→ YOUR INSTRUCTIONS:
What is needed is an exact repetition of the lines from the first one in the data through the line with "Small Press (72, 2063)", with no pictures.

→ TASK INPUT:
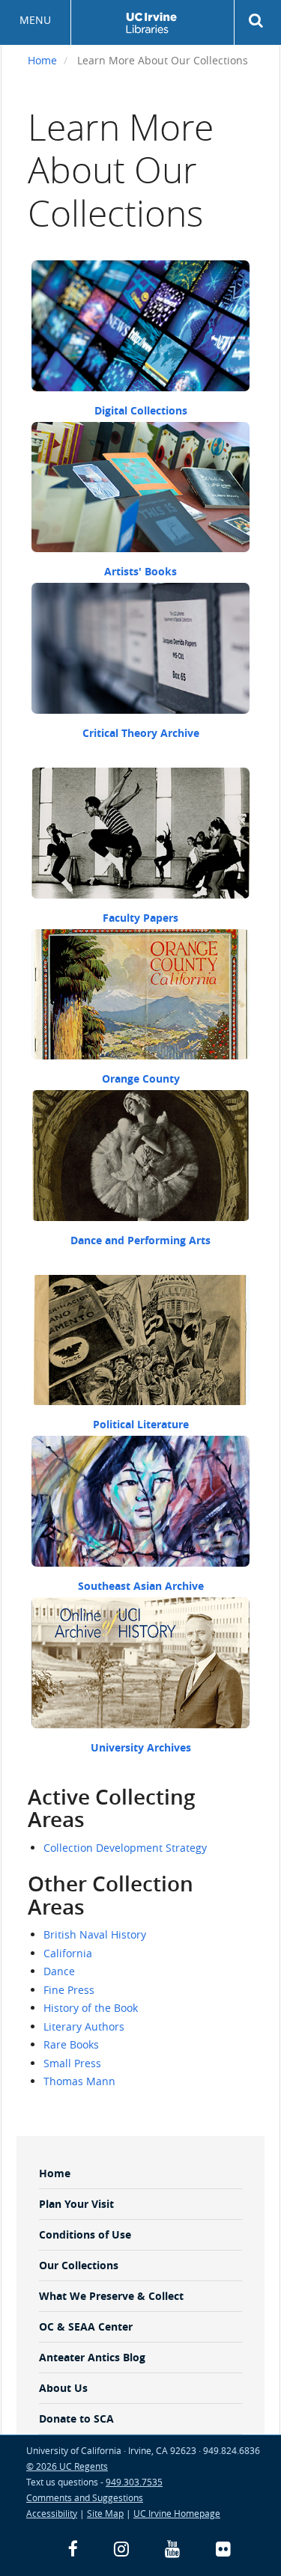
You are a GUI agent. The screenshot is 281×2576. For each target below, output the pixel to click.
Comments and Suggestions (84, 2497)
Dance (59, 1971)
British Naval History (94, 1934)
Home (42, 60)
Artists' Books (140, 571)
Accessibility (51, 2513)
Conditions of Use (85, 2234)
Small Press (72, 2063)
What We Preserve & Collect (111, 2296)
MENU (35, 20)
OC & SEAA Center (86, 2326)
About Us (63, 2388)
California (67, 1953)
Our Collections (78, 2265)
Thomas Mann (79, 2081)
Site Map (105, 2513)
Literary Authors (83, 2026)
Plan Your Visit (76, 2204)
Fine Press (68, 1990)
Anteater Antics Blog (92, 2357)
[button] (258, 21)
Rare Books (71, 2044)
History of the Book (90, 2008)
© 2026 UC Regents (67, 2466)
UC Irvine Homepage (176, 2513)
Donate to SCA (76, 2418)
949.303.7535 (134, 2482)
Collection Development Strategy (125, 1848)
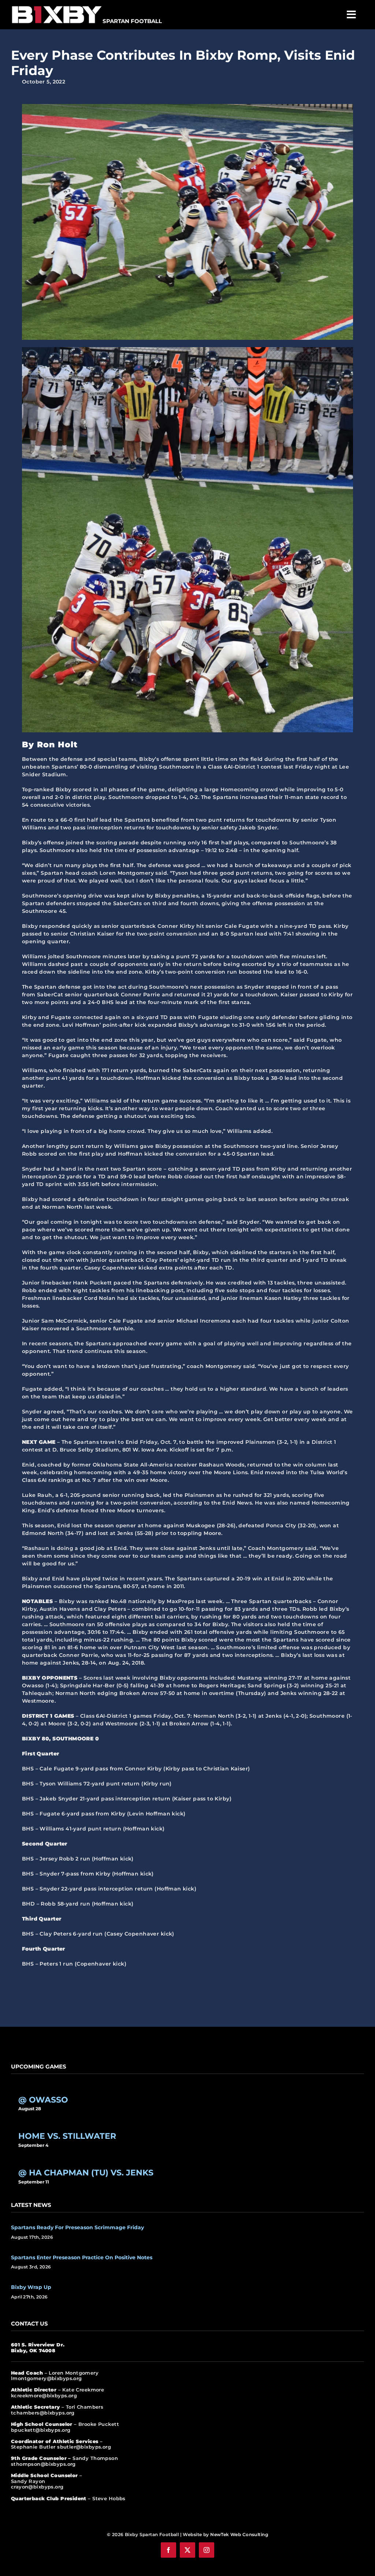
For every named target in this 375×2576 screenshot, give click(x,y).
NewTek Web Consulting (239, 2534)
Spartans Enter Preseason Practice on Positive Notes (81, 2257)
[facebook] (168, 2550)
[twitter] (187, 2550)
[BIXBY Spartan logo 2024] (57, 6)
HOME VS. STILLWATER (67, 2136)
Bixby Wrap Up (31, 2287)
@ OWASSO (43, 2099)
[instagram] (206, 2550)
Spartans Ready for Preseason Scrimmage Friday (77, 2227)
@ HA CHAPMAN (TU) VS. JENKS (85, 2172)
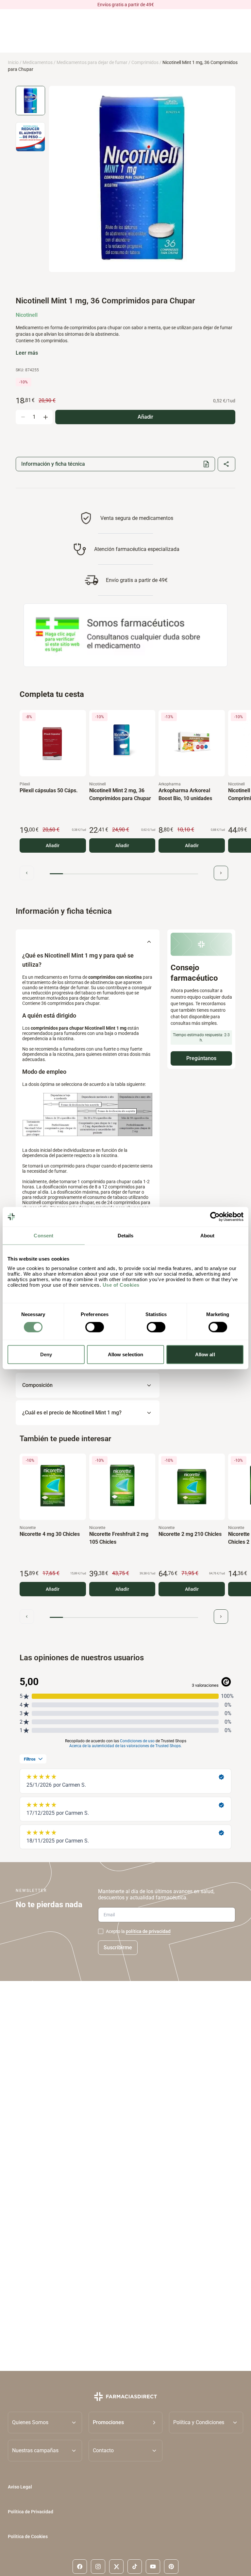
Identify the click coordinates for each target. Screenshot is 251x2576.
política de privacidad (148, 1931)
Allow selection (125, 1354)
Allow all (205, 1354)
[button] (126, 2422)
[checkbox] (100, 1931)
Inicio (13, 62)
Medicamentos (38, 62)
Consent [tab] (43, 1235)
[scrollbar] (124, 873)
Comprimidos (145, 62)
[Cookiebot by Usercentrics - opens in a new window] (214, 1217)
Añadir (52, 845)
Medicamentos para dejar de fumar (92, 62)
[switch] (94, 1327)
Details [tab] (126, 1235)
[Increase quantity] (45, 417)
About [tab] (207, 1235)
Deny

→ RESULT OF THIS TASK:
You are a GUI agent. The screenshot is 281×2576. For each target below, output the pixel to click.
Comments and Suggestions (84, 2497)
Dance (59, 1971)
British Naval History (94, 1934)
Home (42, 60)
Artists' Books (140, 571)
Accessibility (51, 2513)
Conditions of Use (85, 2234)
Small Press (72, 2063)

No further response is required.